- Aquí el problema siempre has sido tú, no yo. Tú y esa maldita cobardía que treas pegada al zapato.
Mordí mis labios antes de hablar. Puse los ojos en blanco y los moví de un lado a otro, permitiéndome a mi mismo vistas de todo lo que nos rodeaba. Estoy convencida que él sabía que tenía razón, que no podría encontrar alguna excusa lo suficientemente buena para hundir mi teoría, lógica, en contra suya.
- ¿Me llamas cobarde a mí? -soltó una risa irónica, que incluso me asustó-. Creo que no soy yo el que te ha evitado durante las últimas semanas con excusas malas y sin ninguna solidez. Yo no te he esquivado con una cara de muerto mal viviente que solo desea matar a todo lo que se le atraviese en el camino. -dijo subiendo su tono de voz y mirándome con mala cara.
- Lo mio no es cobardía cariño, se llama dignidad.
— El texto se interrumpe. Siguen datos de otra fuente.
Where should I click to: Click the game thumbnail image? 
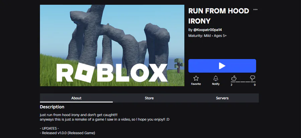[112, 45]
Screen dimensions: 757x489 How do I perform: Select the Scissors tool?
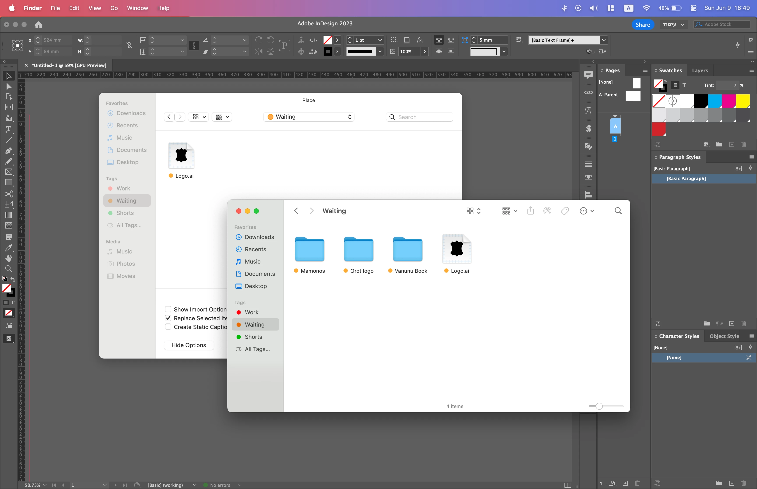point(9,193)
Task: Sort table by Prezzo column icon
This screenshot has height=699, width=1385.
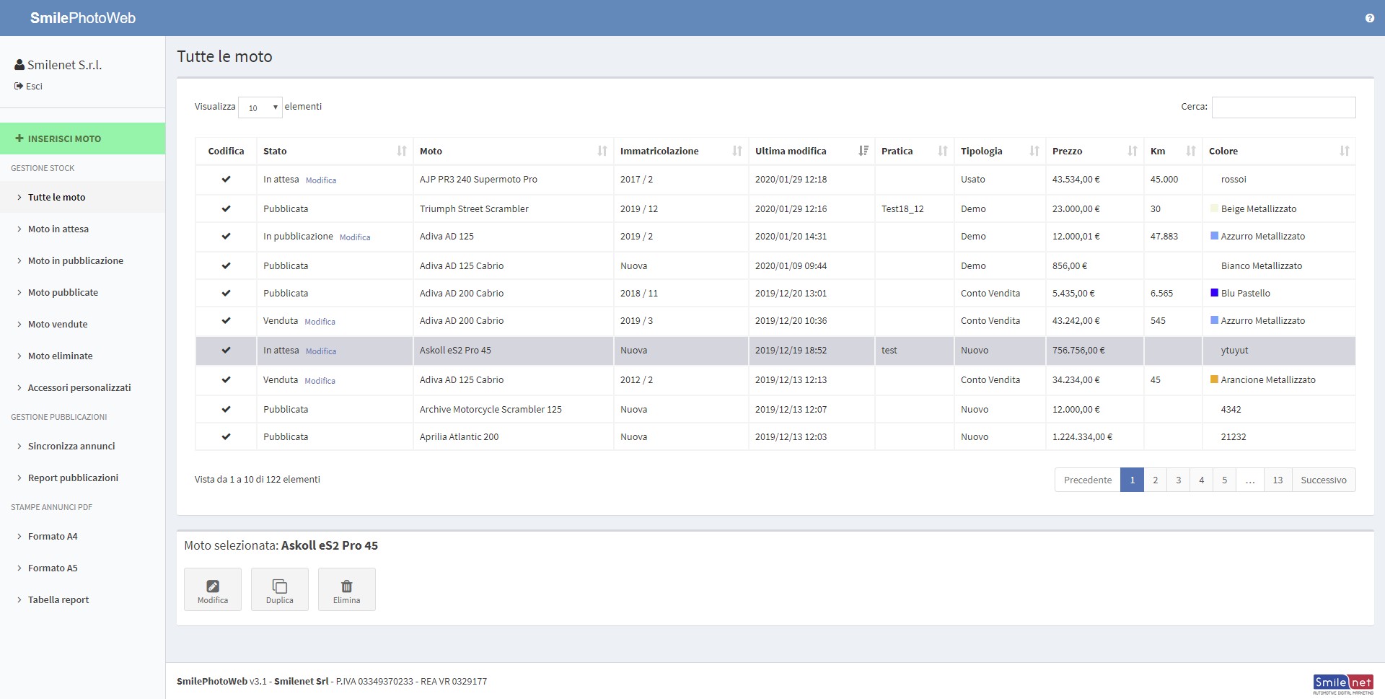Action: [1132, 151]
No creo que la conozcas, y mucho menos que la comprendas. -dije con rabia, reprimiendo mis ganas de tirarme encima suyo-. Deberías saberlo, después de todo la que debería tener más dignidad que yo es tu prometida. Es a ella a quien estás engañando, no a mí.
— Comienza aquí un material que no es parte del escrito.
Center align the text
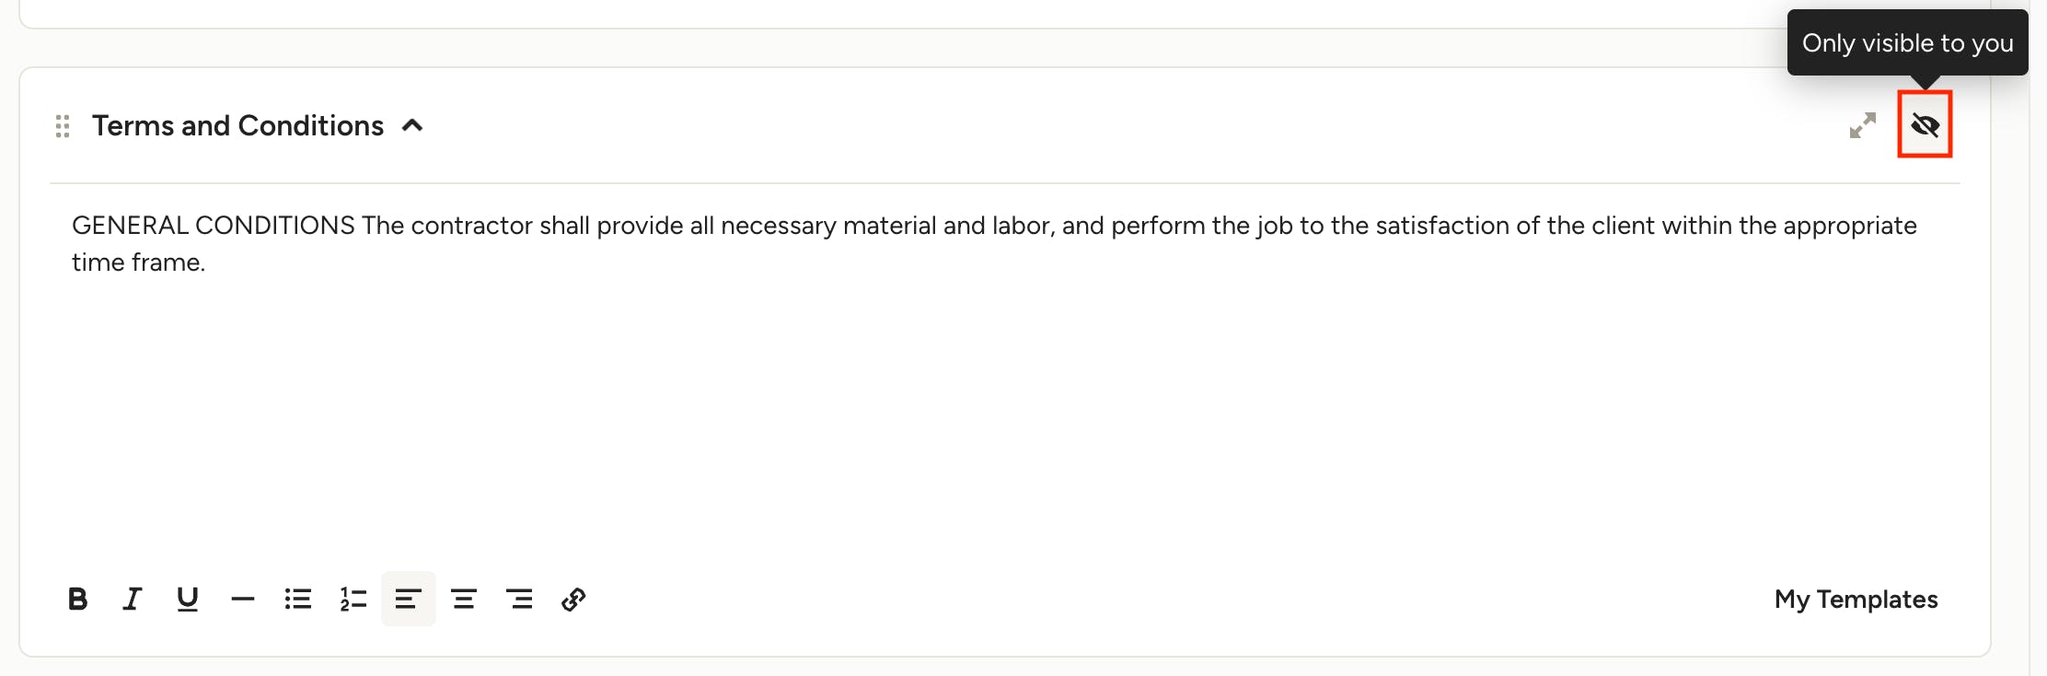The width and height of the screenshot is (2047, 676). click(464, 600)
Vaciló unos intantes y vi como su rostro luchaba por no ponerse tenso. Cerré los puños con fuerza; estaba deseando coger una pistola y apuntarle en la cara mientra le decía mil veces lo cobarde que había sido para afrontar nuestra relación en todo este tiempo. Pero yo no era como la salvaje de su prometida, así que conté hasta diez lentamente para tranquilizarme.
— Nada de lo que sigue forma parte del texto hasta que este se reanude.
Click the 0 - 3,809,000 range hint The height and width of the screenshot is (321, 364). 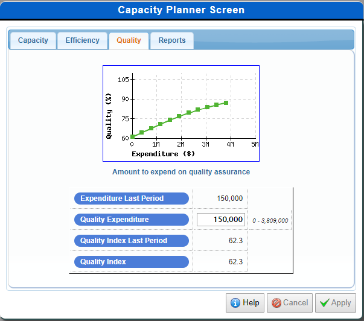pos(270,220)
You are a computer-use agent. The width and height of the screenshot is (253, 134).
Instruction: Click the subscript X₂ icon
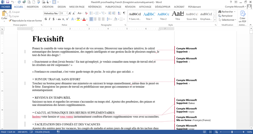(64, 19)

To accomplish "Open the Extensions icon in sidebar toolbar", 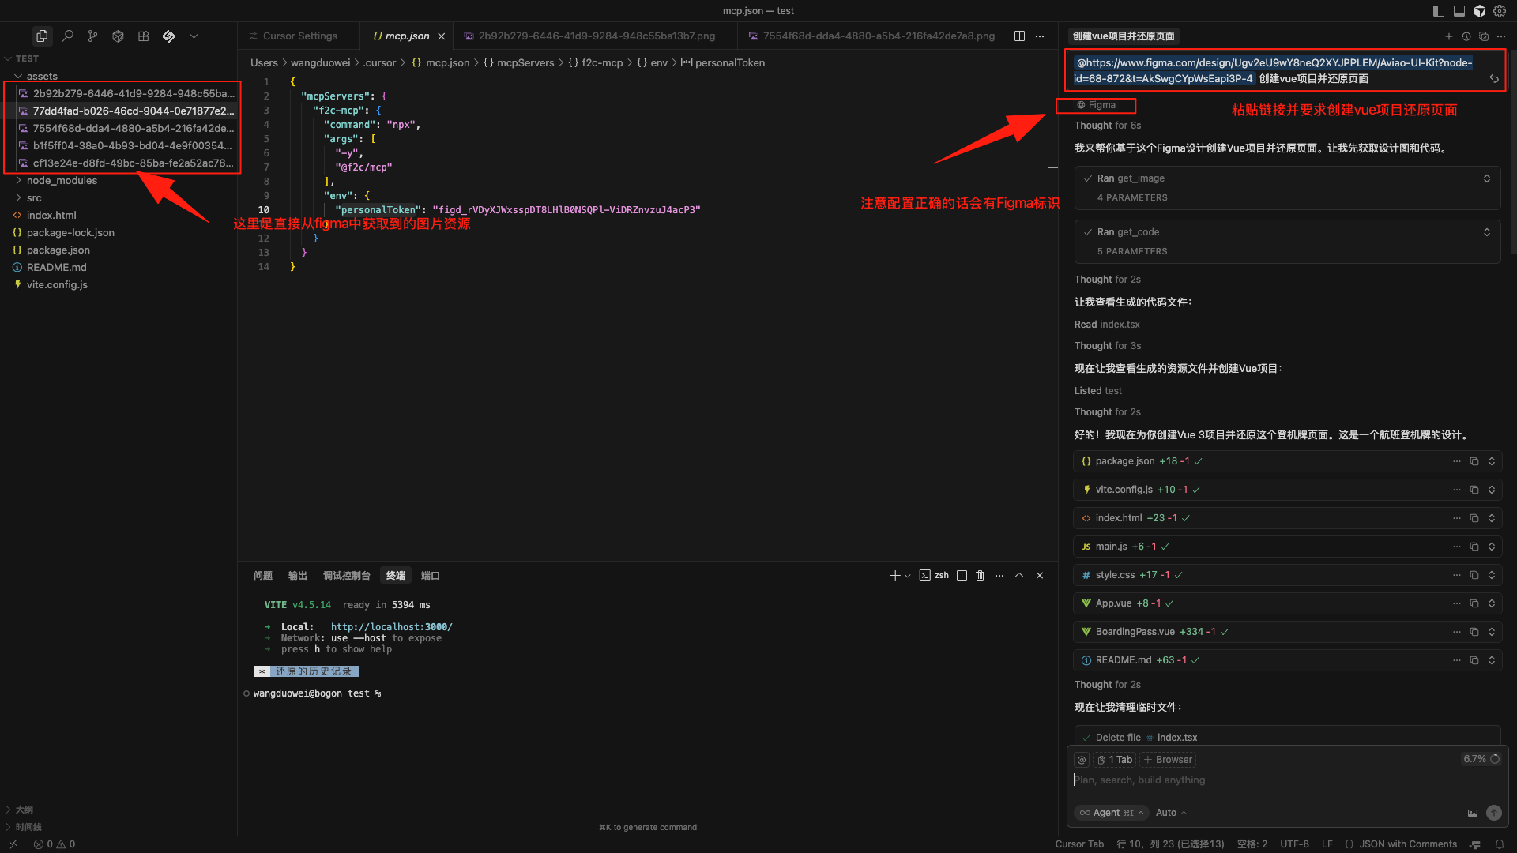I will click(143, 36).
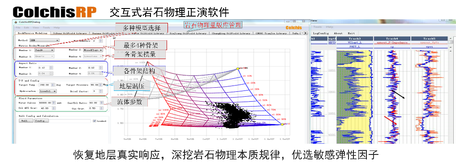Click the ColchisRPDialog title bar app icon

click(16, 22)
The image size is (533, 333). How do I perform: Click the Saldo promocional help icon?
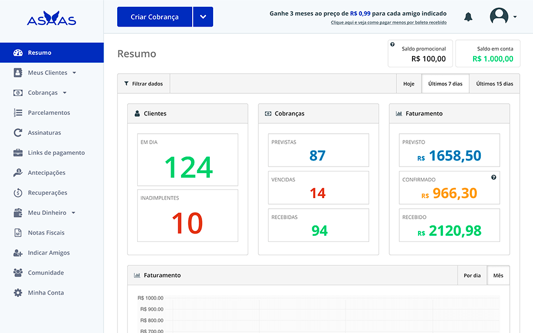click(394, 43)
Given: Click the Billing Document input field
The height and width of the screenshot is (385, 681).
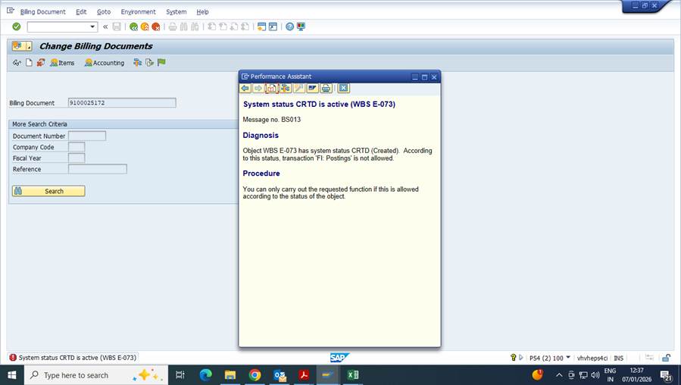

- Mírate. -susurré, le observé fijamente, de los pies a la cabeza, con los labio torcidos. Ya no me provocaban ganas de besarlo, en ese momento solo quería golpearlo-. Hasta los problemas tienen más valentía que tú. Por lo menos, ellos nunca huyen, por muy malas que sean las consecuencias. Los problemas siempre están detrás de ti, no desaparecen. Te buscan hasta que te encuentran y te exigen que saldes las cuentas pendientes que tengas con ellos. No huyen, no corren, no se callan, no te mienten. Pero lo que tú tienes de guapo, lo tienes de cobarde.